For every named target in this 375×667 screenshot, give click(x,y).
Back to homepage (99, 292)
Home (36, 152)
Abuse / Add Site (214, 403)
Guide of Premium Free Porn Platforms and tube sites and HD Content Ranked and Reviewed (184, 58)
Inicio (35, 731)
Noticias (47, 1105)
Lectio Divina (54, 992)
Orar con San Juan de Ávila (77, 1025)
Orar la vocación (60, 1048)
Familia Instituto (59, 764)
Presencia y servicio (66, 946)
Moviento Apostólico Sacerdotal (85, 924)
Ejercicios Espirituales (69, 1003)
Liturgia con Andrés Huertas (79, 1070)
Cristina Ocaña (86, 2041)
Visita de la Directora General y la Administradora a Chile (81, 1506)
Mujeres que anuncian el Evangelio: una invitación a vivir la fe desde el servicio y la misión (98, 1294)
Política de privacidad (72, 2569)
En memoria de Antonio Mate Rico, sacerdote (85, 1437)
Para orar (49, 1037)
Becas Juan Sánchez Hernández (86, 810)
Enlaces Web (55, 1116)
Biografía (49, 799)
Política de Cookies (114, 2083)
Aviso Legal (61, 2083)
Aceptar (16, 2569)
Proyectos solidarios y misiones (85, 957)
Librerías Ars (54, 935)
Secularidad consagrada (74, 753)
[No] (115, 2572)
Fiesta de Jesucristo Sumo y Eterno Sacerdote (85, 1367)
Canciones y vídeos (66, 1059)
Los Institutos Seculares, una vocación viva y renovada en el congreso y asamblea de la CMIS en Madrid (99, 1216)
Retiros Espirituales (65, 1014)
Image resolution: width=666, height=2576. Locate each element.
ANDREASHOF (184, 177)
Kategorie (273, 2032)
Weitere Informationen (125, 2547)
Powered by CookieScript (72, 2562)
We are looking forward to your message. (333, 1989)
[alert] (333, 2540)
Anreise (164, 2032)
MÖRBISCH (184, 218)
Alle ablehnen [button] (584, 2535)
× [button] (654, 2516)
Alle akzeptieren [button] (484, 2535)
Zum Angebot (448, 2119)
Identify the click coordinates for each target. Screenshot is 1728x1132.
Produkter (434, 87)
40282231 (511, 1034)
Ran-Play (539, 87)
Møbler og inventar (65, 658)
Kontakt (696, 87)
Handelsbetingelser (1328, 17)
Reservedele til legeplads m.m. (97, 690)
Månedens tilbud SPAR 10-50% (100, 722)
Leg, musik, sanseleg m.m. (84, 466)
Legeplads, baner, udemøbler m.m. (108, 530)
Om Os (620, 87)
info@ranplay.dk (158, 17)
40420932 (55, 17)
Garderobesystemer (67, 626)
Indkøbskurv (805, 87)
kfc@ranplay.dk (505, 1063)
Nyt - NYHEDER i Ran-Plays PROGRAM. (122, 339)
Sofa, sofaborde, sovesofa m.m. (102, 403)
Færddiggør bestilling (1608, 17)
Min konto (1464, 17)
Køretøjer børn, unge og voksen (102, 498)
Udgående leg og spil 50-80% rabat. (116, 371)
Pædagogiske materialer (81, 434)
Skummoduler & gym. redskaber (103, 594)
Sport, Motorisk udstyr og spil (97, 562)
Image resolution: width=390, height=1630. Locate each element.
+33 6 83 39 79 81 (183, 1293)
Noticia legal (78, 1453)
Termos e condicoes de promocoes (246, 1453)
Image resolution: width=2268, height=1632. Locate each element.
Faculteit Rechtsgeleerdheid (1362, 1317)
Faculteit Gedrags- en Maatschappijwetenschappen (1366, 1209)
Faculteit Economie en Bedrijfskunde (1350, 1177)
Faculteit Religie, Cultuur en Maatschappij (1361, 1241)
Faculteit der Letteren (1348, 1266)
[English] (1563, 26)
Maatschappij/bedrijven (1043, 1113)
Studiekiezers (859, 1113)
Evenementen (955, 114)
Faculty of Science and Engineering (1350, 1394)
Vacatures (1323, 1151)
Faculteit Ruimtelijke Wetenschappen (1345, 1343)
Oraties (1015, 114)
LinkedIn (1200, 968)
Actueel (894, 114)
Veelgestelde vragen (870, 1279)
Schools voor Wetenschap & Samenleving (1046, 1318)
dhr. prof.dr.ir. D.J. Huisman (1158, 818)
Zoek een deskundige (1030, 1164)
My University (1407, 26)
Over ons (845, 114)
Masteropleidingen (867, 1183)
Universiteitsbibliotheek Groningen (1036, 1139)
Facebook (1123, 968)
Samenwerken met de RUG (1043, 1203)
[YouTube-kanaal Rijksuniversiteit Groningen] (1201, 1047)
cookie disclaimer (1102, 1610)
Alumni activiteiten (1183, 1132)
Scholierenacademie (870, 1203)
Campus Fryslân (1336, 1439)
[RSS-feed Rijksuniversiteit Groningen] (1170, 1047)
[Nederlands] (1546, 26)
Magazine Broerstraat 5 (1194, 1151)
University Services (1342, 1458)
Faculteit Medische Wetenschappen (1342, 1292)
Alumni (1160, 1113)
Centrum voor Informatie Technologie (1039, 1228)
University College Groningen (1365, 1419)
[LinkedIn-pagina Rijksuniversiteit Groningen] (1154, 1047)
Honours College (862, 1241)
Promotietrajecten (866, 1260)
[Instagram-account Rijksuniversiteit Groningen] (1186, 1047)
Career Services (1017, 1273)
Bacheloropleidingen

━━━━━━━━━━━━━━━━

REQUIREMENT: From the data above, reproduce word for word the lines running from the line with "Familia Instituto (59, 764)" to the line with "Aceptar (16, 2569)", ends included.

TASK RESULT:
Familia Instituto (59, 764)
Presencia y servicio (66, 946)
Moviento Apostólico Sacerdotal (85, 924)
Ejercicios Espirituales (69, 1003)
Liturgia con Andrés Huertas (79, 1070)
Cristina Ocaña (86, 2041)
Visita de la Directora General y la Administradora a Chile (81, 1506)
Mujeres que anuncian el Evangelio: una invitación a vivir la fe desde el servicio y la misión (98, 1294)
Política de privacidad (72, 2569)
En memoria de Antonio Mate Rico, sacerdote (85, 1437)
Para orar (49, 1037)
Becas Juan Sánchez Hernández (86, 810)
Enlaces Web (55, 1116)
Biografía (49, 799)
Política de Cookies (114, 2083)
Aviso Legal (61, 2083)
Aceptar (16, 2569)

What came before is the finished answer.